This repository contains a complete rewrite of the web version of TBProfiler, described here. It allows the use of profiling through a command line interface and contains some additional functionality such as the ability to process minION data.
The pipeline aligns reads to the H37Rv reference using bowtie2, BWA or minimap2 and then calls variants using SAMtools. These variants are then compared to a drug-resistance database. We also predict the number of reads supporting drug resistance variants as an insight into hetero-resistance (not applicable for minION data)
Conda can function as a package manages are is available here. If you have conda make sure the bioconda and conda-forge channels are added:
conda config --add channels defaults
conda config --add channels bioconda
conda config --add channels conda-forge
Then you can install tb-profiler and all of its dependancies from the bioconda channel:
conda install -c bioconda tb-profiler
conda install -c bioconda tb-profiler samtools=1.9=h7c4ea83_11 ncurses=6.1=h0a44026_1002
It is possible to install manually. The following pre-requisites will be needed at runtime: trimmomatic, bwa, minimap2, bowtie2, samtools, bcftools, tqdm and parallel.

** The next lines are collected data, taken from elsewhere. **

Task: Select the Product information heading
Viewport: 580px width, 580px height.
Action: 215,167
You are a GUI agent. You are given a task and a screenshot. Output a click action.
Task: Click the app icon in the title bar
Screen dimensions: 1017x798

You should also install the pathogen-profiler library found here.
To install tbprofiler run the following code:
git clone git@github.com:jodyphelan/TBProfiler.git
cd TBProfiler
python setup.py install
mkdir `python -c "import sys; print(getattr(sys, 'base_prefix', getattr(sys, 'real_prefix', sys.prefix)));"`
tb-profiler update_tbdb
You should then be able to run using tb-profiler
The first argument indicates the analysis type to perform. At the moment we currently only support the calling of small variants.
Run whole pipeline:
tb-profiler profile -1 /path/to/reads_1.fastq.gz -2 /path/to/reads_2.fastq.gz -p prefix
The prefix is usefull when you need to run more that one sample. This will store BAM, VCF and result files in respective directories. Results are output in json and text format.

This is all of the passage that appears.